#### [About this exercise]
Copy each line of the data below with the word "price".

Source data
————
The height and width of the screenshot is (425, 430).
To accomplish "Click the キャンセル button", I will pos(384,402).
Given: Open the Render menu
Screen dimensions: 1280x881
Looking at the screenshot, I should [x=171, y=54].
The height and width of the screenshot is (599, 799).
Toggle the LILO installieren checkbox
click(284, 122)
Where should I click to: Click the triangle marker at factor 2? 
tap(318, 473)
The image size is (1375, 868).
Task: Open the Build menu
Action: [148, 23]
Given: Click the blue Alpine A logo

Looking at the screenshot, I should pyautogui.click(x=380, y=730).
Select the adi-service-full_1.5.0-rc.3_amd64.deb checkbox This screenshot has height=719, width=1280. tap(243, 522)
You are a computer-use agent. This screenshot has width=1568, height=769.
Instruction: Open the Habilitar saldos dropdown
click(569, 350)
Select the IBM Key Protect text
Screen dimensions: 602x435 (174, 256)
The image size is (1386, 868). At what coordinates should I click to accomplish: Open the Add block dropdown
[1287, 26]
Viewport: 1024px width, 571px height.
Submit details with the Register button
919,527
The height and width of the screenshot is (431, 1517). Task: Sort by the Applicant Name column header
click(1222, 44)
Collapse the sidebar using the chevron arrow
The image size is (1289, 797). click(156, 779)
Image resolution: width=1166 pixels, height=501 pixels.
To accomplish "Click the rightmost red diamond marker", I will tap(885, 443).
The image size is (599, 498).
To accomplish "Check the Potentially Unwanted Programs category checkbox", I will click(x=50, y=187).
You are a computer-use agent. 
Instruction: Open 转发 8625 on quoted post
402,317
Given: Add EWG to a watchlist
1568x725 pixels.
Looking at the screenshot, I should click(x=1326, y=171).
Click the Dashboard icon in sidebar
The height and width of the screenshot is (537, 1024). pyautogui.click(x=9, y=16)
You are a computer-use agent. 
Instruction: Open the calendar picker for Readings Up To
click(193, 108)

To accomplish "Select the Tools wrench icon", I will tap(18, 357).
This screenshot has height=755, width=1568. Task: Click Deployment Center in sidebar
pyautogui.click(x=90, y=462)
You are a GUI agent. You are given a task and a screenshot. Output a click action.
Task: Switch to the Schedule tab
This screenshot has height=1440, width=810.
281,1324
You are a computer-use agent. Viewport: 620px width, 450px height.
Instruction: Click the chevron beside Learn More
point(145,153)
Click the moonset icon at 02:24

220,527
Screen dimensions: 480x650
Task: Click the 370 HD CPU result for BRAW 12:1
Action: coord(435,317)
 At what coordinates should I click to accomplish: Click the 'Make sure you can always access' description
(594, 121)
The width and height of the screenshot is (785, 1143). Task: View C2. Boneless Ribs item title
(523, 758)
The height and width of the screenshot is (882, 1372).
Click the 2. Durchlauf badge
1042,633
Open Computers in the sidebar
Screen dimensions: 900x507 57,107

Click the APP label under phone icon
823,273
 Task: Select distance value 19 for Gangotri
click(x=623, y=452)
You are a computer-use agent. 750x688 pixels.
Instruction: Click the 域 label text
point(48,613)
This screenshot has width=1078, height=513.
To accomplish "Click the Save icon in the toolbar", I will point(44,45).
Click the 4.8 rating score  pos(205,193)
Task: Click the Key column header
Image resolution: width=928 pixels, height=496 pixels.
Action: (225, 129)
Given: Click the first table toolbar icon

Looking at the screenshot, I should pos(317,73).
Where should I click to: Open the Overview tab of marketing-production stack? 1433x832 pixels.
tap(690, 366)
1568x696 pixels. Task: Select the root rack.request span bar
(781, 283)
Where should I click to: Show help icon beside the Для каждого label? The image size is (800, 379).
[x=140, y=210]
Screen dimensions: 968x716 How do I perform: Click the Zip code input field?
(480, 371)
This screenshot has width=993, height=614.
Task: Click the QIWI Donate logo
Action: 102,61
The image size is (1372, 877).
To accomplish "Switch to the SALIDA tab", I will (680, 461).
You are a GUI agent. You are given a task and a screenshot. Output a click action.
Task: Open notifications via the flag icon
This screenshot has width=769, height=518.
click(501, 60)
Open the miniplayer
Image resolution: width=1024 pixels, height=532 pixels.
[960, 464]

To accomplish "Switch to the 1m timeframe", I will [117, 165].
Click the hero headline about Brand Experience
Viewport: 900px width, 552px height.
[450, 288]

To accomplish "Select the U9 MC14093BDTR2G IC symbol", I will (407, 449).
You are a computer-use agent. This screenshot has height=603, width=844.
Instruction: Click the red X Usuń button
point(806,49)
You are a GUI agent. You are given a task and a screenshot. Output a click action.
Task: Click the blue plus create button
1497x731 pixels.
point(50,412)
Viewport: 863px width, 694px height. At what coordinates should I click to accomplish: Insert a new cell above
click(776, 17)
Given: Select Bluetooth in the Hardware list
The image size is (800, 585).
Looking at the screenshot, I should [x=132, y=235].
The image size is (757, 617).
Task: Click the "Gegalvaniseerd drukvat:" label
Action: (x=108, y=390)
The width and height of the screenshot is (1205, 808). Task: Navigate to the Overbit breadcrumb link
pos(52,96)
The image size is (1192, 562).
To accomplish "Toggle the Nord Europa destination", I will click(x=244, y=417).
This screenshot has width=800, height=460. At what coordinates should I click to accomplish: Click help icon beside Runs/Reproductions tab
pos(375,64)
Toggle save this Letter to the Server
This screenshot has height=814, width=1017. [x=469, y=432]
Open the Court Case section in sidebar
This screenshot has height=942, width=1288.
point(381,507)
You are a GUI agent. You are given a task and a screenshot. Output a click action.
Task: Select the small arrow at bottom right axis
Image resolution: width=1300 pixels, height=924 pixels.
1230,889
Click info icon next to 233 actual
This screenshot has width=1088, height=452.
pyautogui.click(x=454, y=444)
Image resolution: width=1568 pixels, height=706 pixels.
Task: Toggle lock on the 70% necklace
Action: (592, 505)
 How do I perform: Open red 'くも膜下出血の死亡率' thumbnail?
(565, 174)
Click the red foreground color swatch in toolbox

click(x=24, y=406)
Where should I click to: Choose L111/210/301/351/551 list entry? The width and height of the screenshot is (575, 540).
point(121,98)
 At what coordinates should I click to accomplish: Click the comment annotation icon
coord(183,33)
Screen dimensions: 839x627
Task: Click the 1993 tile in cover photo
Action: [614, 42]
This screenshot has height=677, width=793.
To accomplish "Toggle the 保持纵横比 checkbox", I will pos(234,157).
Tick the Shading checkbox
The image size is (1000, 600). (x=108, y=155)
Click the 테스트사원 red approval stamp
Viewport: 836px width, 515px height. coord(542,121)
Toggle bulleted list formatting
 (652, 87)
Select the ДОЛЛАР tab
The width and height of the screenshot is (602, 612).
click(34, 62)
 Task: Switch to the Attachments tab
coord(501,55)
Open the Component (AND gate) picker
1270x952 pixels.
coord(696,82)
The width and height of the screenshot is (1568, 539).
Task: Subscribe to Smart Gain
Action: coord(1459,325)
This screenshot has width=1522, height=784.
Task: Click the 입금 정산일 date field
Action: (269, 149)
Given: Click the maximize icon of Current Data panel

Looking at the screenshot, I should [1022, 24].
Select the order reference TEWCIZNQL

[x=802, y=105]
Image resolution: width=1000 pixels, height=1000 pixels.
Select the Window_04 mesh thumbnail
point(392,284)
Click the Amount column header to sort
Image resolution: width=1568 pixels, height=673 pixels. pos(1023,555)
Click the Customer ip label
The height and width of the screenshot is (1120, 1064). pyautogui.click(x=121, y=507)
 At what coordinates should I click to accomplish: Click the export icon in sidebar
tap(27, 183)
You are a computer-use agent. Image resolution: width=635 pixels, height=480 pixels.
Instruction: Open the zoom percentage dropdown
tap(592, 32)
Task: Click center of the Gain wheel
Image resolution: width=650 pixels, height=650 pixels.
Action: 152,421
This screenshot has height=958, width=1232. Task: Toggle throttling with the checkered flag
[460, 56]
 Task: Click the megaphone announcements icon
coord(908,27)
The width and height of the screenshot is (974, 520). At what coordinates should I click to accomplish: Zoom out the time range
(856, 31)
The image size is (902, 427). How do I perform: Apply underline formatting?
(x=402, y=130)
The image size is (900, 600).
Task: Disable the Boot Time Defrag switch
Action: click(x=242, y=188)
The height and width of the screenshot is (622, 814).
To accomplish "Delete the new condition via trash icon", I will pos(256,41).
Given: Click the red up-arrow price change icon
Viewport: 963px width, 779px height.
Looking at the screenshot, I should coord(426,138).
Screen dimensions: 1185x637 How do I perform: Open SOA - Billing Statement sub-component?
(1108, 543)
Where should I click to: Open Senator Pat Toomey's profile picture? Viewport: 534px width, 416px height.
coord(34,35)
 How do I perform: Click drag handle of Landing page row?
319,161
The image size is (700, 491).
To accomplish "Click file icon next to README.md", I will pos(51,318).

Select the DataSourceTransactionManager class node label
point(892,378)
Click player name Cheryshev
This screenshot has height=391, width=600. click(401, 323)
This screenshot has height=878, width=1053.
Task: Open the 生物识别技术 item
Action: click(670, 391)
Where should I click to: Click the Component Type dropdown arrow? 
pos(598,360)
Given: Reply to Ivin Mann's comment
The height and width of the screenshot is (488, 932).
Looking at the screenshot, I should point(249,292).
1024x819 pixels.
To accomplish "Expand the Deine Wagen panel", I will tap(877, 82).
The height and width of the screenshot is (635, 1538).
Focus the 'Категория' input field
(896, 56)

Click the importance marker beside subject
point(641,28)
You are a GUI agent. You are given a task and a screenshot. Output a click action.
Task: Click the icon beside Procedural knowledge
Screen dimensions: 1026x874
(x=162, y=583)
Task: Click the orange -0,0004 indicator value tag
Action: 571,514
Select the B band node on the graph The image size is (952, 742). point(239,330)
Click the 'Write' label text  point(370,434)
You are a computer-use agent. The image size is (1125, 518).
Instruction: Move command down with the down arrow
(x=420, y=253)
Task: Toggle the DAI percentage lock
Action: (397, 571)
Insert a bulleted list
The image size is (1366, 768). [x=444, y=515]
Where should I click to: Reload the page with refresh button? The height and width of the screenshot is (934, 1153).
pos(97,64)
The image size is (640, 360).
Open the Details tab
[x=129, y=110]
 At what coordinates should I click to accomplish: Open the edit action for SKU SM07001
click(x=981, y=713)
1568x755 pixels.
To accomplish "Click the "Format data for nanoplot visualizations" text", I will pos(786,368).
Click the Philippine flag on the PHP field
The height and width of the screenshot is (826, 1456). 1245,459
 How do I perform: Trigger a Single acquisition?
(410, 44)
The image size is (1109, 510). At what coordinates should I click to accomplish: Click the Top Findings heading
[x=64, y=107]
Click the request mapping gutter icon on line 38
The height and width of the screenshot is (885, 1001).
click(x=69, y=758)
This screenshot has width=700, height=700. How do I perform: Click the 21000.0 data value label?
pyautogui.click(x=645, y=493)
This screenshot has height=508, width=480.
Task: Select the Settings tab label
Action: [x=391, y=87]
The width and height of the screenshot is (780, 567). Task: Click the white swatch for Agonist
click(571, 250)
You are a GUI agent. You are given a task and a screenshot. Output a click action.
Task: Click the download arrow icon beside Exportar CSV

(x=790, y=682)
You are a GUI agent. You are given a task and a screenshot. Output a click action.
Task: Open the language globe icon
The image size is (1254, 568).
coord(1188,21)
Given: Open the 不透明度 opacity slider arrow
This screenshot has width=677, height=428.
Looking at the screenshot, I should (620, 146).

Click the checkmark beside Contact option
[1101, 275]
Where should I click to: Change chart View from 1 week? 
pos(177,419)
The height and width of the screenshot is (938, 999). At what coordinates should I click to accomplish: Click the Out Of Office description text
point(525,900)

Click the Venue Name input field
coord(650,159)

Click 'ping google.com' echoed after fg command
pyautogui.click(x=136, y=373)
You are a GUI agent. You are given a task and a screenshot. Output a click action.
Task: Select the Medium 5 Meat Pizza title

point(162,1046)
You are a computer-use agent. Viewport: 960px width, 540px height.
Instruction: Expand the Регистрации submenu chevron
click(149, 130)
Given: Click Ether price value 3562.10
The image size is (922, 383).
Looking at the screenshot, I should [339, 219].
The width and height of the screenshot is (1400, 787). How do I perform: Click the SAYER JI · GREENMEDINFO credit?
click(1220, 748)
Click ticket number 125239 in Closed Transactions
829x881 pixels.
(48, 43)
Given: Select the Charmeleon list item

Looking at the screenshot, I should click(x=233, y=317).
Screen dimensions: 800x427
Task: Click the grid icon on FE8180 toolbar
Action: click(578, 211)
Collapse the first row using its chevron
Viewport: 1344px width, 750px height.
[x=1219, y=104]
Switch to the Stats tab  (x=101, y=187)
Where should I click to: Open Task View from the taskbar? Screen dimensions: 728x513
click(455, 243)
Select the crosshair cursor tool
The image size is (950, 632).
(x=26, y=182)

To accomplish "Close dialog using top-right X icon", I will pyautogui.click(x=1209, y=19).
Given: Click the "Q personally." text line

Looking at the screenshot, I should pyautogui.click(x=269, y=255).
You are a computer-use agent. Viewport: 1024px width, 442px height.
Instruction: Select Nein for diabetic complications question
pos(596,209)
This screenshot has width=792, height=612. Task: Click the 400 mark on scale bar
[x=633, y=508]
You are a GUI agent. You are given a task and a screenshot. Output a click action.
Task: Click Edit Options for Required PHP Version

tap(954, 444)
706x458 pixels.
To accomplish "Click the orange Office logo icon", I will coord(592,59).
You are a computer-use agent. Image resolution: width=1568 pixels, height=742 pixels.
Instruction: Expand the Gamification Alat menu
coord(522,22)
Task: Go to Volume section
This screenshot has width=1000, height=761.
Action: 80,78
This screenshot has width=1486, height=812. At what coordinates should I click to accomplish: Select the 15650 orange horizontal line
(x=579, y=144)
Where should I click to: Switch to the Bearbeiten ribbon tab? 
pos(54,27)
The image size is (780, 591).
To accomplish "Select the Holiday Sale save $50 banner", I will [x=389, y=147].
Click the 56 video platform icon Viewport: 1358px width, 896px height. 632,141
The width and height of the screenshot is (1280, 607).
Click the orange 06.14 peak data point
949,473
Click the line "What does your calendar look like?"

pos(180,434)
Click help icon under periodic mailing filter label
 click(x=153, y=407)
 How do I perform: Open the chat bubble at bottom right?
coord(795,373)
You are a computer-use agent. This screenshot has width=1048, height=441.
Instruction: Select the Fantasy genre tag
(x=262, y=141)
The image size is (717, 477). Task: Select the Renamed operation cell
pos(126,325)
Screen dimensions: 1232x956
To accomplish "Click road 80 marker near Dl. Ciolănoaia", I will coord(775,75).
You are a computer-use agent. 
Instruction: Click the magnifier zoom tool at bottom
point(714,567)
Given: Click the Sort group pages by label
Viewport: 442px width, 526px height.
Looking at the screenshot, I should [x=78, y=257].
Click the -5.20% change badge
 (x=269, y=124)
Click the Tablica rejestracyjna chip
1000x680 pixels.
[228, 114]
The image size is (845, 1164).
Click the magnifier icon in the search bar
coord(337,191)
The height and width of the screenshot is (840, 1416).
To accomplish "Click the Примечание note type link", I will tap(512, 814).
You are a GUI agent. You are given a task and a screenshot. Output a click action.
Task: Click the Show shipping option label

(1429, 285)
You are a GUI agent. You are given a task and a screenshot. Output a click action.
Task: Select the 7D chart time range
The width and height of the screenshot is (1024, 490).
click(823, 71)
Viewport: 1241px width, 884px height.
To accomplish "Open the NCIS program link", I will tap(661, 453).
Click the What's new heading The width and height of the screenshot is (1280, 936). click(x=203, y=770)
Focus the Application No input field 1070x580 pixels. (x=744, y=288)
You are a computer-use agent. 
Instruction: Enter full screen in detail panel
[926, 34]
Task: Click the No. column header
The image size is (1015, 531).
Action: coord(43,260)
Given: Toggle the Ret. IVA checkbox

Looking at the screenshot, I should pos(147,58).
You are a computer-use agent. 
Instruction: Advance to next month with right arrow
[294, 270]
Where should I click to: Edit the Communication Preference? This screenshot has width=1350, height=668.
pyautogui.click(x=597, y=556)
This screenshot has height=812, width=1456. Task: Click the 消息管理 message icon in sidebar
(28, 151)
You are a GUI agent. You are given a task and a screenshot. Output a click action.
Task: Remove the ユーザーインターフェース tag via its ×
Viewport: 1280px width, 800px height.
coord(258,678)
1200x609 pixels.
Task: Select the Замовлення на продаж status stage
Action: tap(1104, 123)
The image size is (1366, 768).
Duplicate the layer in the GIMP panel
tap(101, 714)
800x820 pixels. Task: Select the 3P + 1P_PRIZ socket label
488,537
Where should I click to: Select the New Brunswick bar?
————
#### [The completed task]
Given: Click the red up-arrow price change icon
Given: Click Ether price value 3562.10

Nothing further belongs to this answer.